### Task requirements
Please arrange these lines as a JSON list of strings, with one string for each line and blank lines omitted.

### Element and text location data
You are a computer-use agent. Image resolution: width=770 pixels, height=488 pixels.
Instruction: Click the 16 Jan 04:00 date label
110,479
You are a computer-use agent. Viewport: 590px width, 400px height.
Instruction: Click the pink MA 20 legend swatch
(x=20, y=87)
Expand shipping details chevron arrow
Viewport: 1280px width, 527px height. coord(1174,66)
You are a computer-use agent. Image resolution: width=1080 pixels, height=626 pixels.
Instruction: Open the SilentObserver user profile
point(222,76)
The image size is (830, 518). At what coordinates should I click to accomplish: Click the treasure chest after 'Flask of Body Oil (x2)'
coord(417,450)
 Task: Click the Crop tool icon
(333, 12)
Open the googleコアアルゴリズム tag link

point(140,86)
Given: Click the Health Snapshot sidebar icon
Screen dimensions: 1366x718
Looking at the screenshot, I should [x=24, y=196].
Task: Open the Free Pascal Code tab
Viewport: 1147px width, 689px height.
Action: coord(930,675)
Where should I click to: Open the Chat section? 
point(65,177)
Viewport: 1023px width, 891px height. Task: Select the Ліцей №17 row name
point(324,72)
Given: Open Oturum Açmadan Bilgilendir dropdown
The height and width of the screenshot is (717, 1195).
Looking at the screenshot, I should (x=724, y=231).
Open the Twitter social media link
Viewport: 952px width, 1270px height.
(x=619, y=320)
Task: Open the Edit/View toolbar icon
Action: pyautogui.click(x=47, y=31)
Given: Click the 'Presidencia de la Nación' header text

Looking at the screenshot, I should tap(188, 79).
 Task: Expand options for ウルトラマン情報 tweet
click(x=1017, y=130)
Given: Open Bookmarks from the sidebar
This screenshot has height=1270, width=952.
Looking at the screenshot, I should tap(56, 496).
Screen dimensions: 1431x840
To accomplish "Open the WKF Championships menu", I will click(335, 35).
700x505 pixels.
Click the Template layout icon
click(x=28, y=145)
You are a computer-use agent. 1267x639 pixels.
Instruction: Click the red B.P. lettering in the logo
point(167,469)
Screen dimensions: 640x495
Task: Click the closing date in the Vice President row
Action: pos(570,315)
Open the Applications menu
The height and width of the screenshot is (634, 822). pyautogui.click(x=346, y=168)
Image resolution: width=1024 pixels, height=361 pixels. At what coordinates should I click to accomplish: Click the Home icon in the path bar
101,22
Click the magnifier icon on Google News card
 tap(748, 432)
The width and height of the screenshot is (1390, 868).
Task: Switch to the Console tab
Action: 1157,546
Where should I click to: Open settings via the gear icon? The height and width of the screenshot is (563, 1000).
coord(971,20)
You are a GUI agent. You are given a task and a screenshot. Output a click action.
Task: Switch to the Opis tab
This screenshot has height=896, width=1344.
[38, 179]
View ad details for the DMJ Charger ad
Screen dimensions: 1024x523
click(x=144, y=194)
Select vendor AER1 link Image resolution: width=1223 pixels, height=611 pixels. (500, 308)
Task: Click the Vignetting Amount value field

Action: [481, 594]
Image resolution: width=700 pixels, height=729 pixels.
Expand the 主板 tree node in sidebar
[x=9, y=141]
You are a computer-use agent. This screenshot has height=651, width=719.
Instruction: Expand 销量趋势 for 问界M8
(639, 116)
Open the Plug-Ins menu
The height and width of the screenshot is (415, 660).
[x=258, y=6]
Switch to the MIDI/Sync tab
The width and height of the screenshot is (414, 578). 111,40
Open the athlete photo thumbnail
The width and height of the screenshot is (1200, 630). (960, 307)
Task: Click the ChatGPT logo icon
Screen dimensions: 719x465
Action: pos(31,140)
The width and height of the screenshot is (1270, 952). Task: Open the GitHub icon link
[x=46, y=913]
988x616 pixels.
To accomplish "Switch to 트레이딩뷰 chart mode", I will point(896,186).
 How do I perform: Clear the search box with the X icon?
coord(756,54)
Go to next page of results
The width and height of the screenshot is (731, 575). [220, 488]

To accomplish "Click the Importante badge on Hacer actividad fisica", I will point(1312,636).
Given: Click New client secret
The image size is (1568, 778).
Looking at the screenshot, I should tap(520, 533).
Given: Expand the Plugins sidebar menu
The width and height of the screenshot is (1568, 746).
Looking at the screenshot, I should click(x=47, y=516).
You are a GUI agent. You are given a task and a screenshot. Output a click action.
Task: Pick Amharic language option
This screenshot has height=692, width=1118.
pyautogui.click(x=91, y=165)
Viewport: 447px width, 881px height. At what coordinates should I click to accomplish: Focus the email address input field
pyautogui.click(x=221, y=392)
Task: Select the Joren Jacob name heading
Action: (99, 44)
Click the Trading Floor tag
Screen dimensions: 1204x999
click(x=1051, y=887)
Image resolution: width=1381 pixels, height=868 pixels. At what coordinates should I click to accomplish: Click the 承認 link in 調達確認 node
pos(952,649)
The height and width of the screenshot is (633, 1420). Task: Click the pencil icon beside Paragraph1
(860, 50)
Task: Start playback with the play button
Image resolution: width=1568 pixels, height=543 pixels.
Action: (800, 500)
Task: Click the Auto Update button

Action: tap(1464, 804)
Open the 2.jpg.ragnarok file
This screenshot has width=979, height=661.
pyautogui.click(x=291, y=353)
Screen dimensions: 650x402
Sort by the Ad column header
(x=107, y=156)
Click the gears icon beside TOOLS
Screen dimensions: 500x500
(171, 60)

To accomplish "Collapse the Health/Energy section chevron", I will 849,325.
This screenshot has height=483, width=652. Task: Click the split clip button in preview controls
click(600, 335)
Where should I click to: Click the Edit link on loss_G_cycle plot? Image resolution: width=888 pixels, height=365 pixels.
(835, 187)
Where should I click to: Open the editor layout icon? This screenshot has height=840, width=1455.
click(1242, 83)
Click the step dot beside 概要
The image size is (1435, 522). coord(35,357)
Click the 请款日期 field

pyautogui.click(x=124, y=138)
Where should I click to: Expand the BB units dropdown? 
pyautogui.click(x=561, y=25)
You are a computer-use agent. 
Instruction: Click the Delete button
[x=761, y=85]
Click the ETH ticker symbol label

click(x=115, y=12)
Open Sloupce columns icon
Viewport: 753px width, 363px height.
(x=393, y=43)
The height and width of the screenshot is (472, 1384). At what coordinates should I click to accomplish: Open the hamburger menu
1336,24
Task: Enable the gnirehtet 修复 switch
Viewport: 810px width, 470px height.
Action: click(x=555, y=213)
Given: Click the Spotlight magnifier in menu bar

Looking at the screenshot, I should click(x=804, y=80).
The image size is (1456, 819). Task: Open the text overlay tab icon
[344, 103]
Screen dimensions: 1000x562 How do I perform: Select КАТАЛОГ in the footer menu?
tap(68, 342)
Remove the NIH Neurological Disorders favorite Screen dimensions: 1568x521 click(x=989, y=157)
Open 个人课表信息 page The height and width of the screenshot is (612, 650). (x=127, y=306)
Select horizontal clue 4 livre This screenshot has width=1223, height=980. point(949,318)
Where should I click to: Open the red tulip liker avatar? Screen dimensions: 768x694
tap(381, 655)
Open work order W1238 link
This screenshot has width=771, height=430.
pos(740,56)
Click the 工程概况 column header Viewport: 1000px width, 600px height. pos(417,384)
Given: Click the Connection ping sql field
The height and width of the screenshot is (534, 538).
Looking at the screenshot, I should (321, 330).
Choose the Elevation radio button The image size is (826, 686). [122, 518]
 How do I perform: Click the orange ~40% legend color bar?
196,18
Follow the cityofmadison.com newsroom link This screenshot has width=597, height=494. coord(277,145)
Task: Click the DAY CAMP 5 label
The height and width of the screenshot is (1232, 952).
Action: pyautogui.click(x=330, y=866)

### Response
[
  "You are a computer-use agent. Image resolution: width=770 pixels, height=488 pixels.",
  "Instruction: Click the 16 Jan 04:00 date label",
  "110,479",
  "You are a computer-use agent. Viewport: 590px width, 400px height.",
  "Instruction: Click the pink MA 20 legend swatch",
  "(x=20, y=87)",
  "Expand shipping details chevron arrow",
  "Viewport: 1280px width, 527px height. coord(1174,66)",
  "You are a computer-use agent. Image resolution: width=1080 pixels, height=626 pixels.",
  "Instruction: Open the SilentObserver user profile",
  "point(222,76)",
  "The image size is (830, 518). At what coordinates should I click to accomplish: Click the treasure chest after 'Flask of Body Oil (x2)'",
  "coord(417,450)",
  " Task: Click the Crop tool icon",
  "(333, 12)",
  "Open the googleコアアルゴリズム tag link",
  "point(140,86)",
  "Given: Click the Health Snapshot sidebar icon",
  "Screen dimensions: 1366x718",
  "Looking at the screenshot, I should [x=24, y=196].",
  "Task: Open the Free Pascal Code tab",
  "Viewport: 1147px width, 689px height.",
  "Action: coord(930,675)",
  "Where should I click to: Open the Chat section? ",
  "point(65,177)",
  "Viewport: 1023px width, 891px height. Task: Select the Ліцей №17 row name",
  "point(324,72)",
  "Given: Open Oturum Açmadan Bilgilendir dropdown",
  "The height and width of the screenshot is (717, 1195).",
  "Looking at the screenshot, I should (x=724, y=231).",
  "Open the Twitter social media link",
  "Viewport: 952px width, 1270px height.",
  "(x=619, y=320)",
  "Task: Open the Edit/View toolbar icon",
  "Action: pyautogui.click(x=47, y=31)",
  "Given: Click the 'Presidencia de la Nación' header text",
  "Looking at the screenshot, I should tap(188, 79).",
  " Task: Expand options for ウルトラマン情報 tweet",
  "click(x=1017, y=130)",
  "Given: Open Bookmarks from the sidebar",
  "This screenshot has height=1270, width=952.",
  "Looking at the screenshot, I should tap(56, 496).",
  "Screen dimensions: 1431x840",
  "To accomplish \"Open the WKF Championships menu\", I will click(335, 35).",
  "700x505 pixels.",
  "Click the Template layout icon",
  "click(x=28, y=145)",
  "You are a computer-use agent. 1267x639 pixels.",
  "Instruction: Click the red B.P. lettering in the logo",
  "point(167,469)",
  "Screen dimensions: 640x495",
  "Task: Click the closing date in the Vice President row",
  "Action: pos(570,315)",
  "Open the Applications menu",
  "The height and width of the screenshot is (634, 822). pyautogui.click(x=346, y=168)",
  "Image resolution: width=1024 pixels, height=361 pixels. At what coordinates should I click to accomplish: Click the Home icon in the path bar",
  "101,22",
  "Click the magnifier icon on Google News card",
  " tap(748, 432)",
  "The width and height of the screenshot is (1390, 868).",
  "Task: Switch to the Console tab",
  "Action: 1157,546",
  "Where should I click to: Open settings via the gear icon? The height and width of the screenshot is (563, 1000).",
  "coord(971,20)",
  "You are a GUI agent. You are given a task and a screenshot. Output a click action.",
  "Task: Switch to the Opis tab",
  "This screenshot has height=896, width=1344.",
  "[38, 179]",
  "View ad details for the DMJ Charger ad",
  "Screen dimensions: 1024x523",
  "click(x=144, y=194)",
  "Select vendor AER1 link Image resolution: width=1223 pixels, height=611 pixels. (500, 308)",
  "Task: Click the Vignetting Amount value field",
  "Action: [481, 594]",
  "Image resolution: width=700 pixels, height=729 pixels.",
  "Expand the 主板 tree node in sidebar",
  "[x=9, y=141]",
  "You are a computer-use agent. This screenshot has height=651, width=719.",
  "Instruction: Expand 销量趋势 for 问界M8",
  "(639, 116)",
  "Open the Plug-Ins menu",
  "The height and width of the screenshot is (415, 660).",
  "[x=258, y=6]",
  "Switch to the MIDI/Sync tab",
  "The width and height of the screenshot is (414, 578). 111,40",
  "Open the athlete photo thumbnail",
  "The width and height of the screenshot is (1200, 630). (960, 307)",
  "Task: Click the ChatGPT logo icon",
  "Screen dimensions: 719x465",
  "Action: pos(31,140)",
  "The width and height of the screenshot is (1270, 952). Task: Open the GitHub icon link",
  "[x=46, y=913]",
  "988x616 pixels.",
  "To accomplish \"Switch to 트레이딩뷰 chart mode\", I will point(896,186).",
  " How do I perform: Clear the search box with the X icon?",
  "coord(756,54)",
  "Go to next page of results",
  "The width and height of the screenshot is (731, 575). [220, 488]",
  "To accomplish \"Click the Importante badge on Hacer actividad fisica\", I will point(1312,636).",
  "Given: Click New client secret",
  "The image size is (1568, 778).",
  "Looking at the screenshot, I should tap(520, 533).",
  "Given: Expand the Plugins sidebar menu",
  "The width and height of the screenshot is (1568, 746).",
  "Looking at the screenshot, I should click(x=47, y=516).",
  "You are a GUI agent. You are given a task and a screenshot. Output a click action.",
  "Task: Pick Amharic language option",
  "This screenshot has height=692, width=1118.",
  "pyautogui.click(x=91, y=165)",
  "Viewport: 447px width, 881px height. At what coordinates should I click to accomplish: Focus the email address input field",
  "pyautogui.click(x=221, y=392)",
  "Task: Select the Joren Jacob name heading",
  "Action: (99, 44)",
  "Click the Trading Floor tag",
  "Screen dimensions: 1204x999",
  "click(x=1051, y=887)",
  "Image resolution: width=1381 pixels, height=868 pixels. At what coordinates should I click to accomplish: Click the 承認 link in 調達確認 node",
  "pos(952,649)",
  "The height and width of the screenshot is (633, 1420). Task: Click the pencil icon beside Paragraph1",
  "(860, 50)",
  "Task: Start playback with the play button",
  "Image resolution: width=1568 pixels, height=543 pixels.",
  "Action: (800, 500)",
  "Task: Click the Auto Update button",
  "Action: tap(1464, 804)",
  "Open the 2.jpg.ragnarok file",
  "This screenshot has width=979, height=661.",
  "pyautogui.click(x=291, y=353)",
  "Screen dimensions: 650x402",
  "Sort by the Ad column header",
  "(x=107, y=156)",
  "Click the gears icon beside TOOLS",
  "Screen dimensions: 500x500",
  "(171, 60)",
  "To accomplish \"Collapse the Health/Energy section chevron\", I will 849,325.",
  "This screenshot has height=483, width=652. Task: Click the split clip button in preview controls",
  "click(600, 335)",
  "Where should I click to: Click the Edit link on loss_G_cycle plot? Image resolution: width=888 pixels, height=365 pixels.",
  "(835, 187)",
  "Where should I click to: Open the editor layout icon? This screenshot has height=840, width=1455.",
  "click(1242, 83)",
  "Click the step dot beside 概要",
  "The image size is (1435, 522). coord(35,357)",
  "Click the 请款日期 field",
  "pyautogui.click(x=124, y=138)",
  "Where should I click to: Expand the BB units dropdown? ",
  "pyautogui.click(x=561, y=25)",
  "You are a computer-use agent. ",
  "Instruction: Click the Delete button",
  "[x=761, y=85]",
  "Click the ETH ticker symbol label",
  "click(x=115, y=12)",
  "Open Sloupce columns icon",
  "Viewport: 753px width, 363px height.",
  "(x=393, y=43)",
  "The height and width of the screenshot is (472, 1384). At what coordinates should I click to accomplish: Open the hamburger menu",
  "1336,24",
  "Task: Enable the gnirehtet 修复 switch",
  "Viewport: 810px width, 470px height.",
  "Action: click(x=555, y=213)",
  "Given: Click the Spotlight magnifier in menu bar",
  "Looking at the screenshot, I should click(x=804, y=80).",
  "The image size is (1456, 819). Task: Open the text overlay tab icon",
  "[344, 103]",
  "Screen dimensions: 1000x562 How do I perform: Select КАТАЛОГ in the footer menu?",
  "tap(68, 342)",
  "Remove the NIH Neurological Disorders favorite Screen dimensions: 1568x521 click(x=989, y=157)",
  "Open 个人课表信息 page The height and width of the screenshot is (612, 650). (x=127, y=306)",
  "Select horizontal clue 4 livre This screenshot has width=1223, height=980. point(949,318)",
  "Where should I click to: Open the red tulip liker avatar? Screen dimensions: 768x694",
  "tap(381, 655)",
  "Open work order W1238 link",
  "This screenshot has width=771, height=430.",
  "pos(740,56)",
  "Click the 工程概况 column header Viewport: 1000px width, 600px height. pos(417,384)",
  "Given: Click the Connection ping sql field",
  "The height and width of the screenshot is (534, 538).",
  "Looking at the screenshot, I should (321, 330).",
  "Choose the Elevation radio button The image size is (826, 686). [122, 518]",
  " How do I perform: Click the orange ~40% legend color bar?",
  "196,18",
  "Follow the cityofmadison.com newsroom link This screenshot has width=597, height=494. coord(277,145)",
  "Task: Click the DAY CAMP 5 label",
  "The height and width of the screenshot is (1232, 952).",
  "Action: pyautogui.click(x=330, y=866)"
]